- **Job**
Could you pick up the commit page on the TiAlloc() and TiFree() changes, which comes first below, and carry it on from its last line?

- **Selected text**
— begin —

This attempts to remove the number of active lines of code, branches from

the TiAlloc() and TiFree() code path.

The rationale of the changes:

Performing the one-time initialization check (first call to
mmapTileStore()) for every TiAlloc() is unnecessary if the decision code
is reworked to allow NULL pointers to exist in the computation and still
make the correct decision.

Use of 'unsigned long' for pointer arithmetic is not compatible with _WIN64
compiler model LLP64.  Changed to 'pointertype'.

The computations addition/subtraction/greater-than were performed
multiple times.  Seemed a convoulted method when a single operation
should be good enough.

The use of a single-linked-list with HEAD and TAIL does not make sense.
My gut is telling me that for the purpose of memory allocation a LIFO is
better as a free-and-reuse of the most recently freed item is more likely
to already be in the CPU cache and the oldest freed item is more likely
to have been evicted from CPU cache.  So given the use of a custom
allocator and no support to reclaim/compact or manage fragmentation
other factor didn't carry any weight.
Technically TiAlloc() returns undefined memory and the first action of
the caller is to write new values, but the point remains that write is
more likely to cause eviction of something else from cache with the
original FIFO scheme.
Due to the free list use during TiFree() there is a write to each alloc
which will make the cache-line hotter in the cache (less likely to have
been evicted) when using LIFO scheme than FIFO scheme.

Further more the use of HEAD and TAIL had a far more complex
TileStoreFree() than was necessary even for such a list.  A 4 line
method turned into 7 with multiple conditions tested when branching.
The TileStoreFreeList/TileStoreFreeList_end were public symbols which may
also impact the freedom the compiler has to optimise around them.

Using LIFO single-linked-list resulted in the removal of
TileStoreFreeList_end and associated simplification.

Use of 'static' for the methods mmapTileStore() and getTimeFromTileStore()
these are not public API so adding the 'static' give the compiler a hint
these methods maybe inlined as they are not accessile from outside this
compliation unit.

The -O3 assembly result looks quite healthy in achieving the original
goal of instruction and branch reductions with the compiler able to
inline all 3 methods into a single TiAlloc().
This commit is contained in:
Darryl L. Miles 2025-01-31 16:25:52 +00:00 committed by R. Timothy Edwards
parent 1c3a059031
commit 51ec834f6c
1 changed files with 25 additions and 22 deletions

View File

@ -663,7 +663,7 @@ TiJoinY(
#ifdef HAVE_SYS_MMAN_H
/* MMAP the tile store */
static signed char
static void *
mmapTileStore(void)

— end —

- **Collected data**
— begin —

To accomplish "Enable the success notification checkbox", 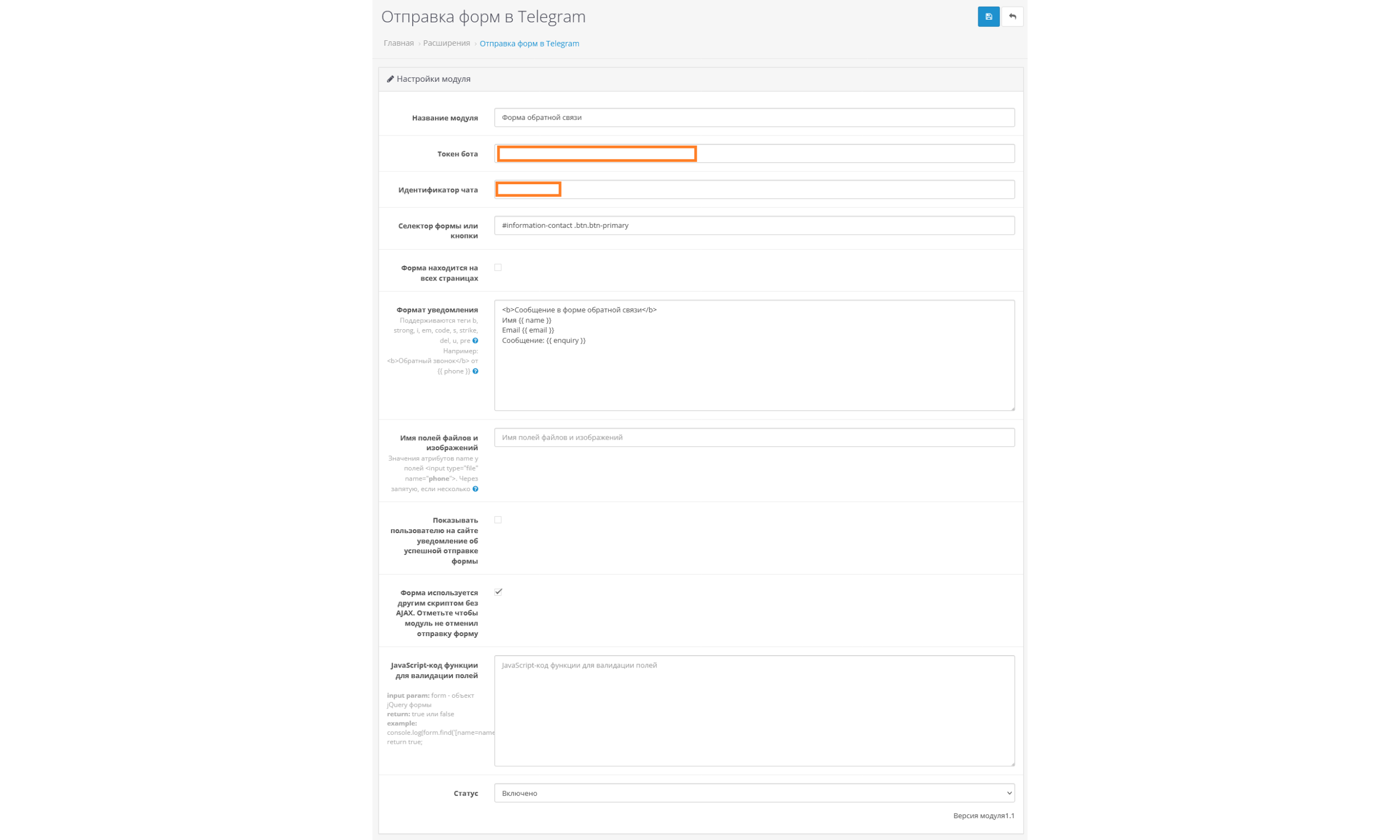I will click(x=498, y=520).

— end —

- **Reply to the exercise**
{
int prot = PROT_READ | PROT_WRITE;
@ -676,25 +676,17 @@ mmapTileStore(void)
TxError("TileStore: Unable to mmap ANON SEGMENT\n");
_exit(1);
}
_block_end = (void *) ((pointertype) _block_begin + map_len);
_block_end = (void *) ((char *) _block_begin + map_len);
_current_ptr = _block_begin;
return 0;
return _current_ptr;
}
Tile *
static Tile *
getTileFromTileStore(void)
{
Tile *_return_tile = NULL;
if (!_block_begin && !_block_end)
{
mmapTileStore();
}
/* Check if we can get the tile from the
* Free list
*/
/* Check if we can get the tile from the Free list */
if (TileStoreFreeList)
{
_return_tile = TileStoreFreeList;
@ -704,19 +696,30 @@ getTileFromTileStore(void)
/* Get it from the mmap */
if (((pointertype)_current_ptr + sizeof(Tile))
> (pointertype)_block_end)
void *nextp = (char*)_current_ptr + sizeof(Tile);
if ((pointertype)nextp > (pointertype)_block_end)
{
/* this will trigger for initial allocatation on startup, due to:
* 0 + sizeof(Tile) > 0
* _current_ptr + sizeof(Tile) > _block_end
* so there is no need to explicitly test for that in the allocation path
* the comparison is greater-than (instead of greater-than-or-equal-to)
* so the last block/byte can be allocated
*/
mmapTileStore();
}
_current_ptr = (void *)((pointertype)_current_ptr + sizeof(Tile));
if ((pointertype)_current_ptr > (pointertype) _block_end)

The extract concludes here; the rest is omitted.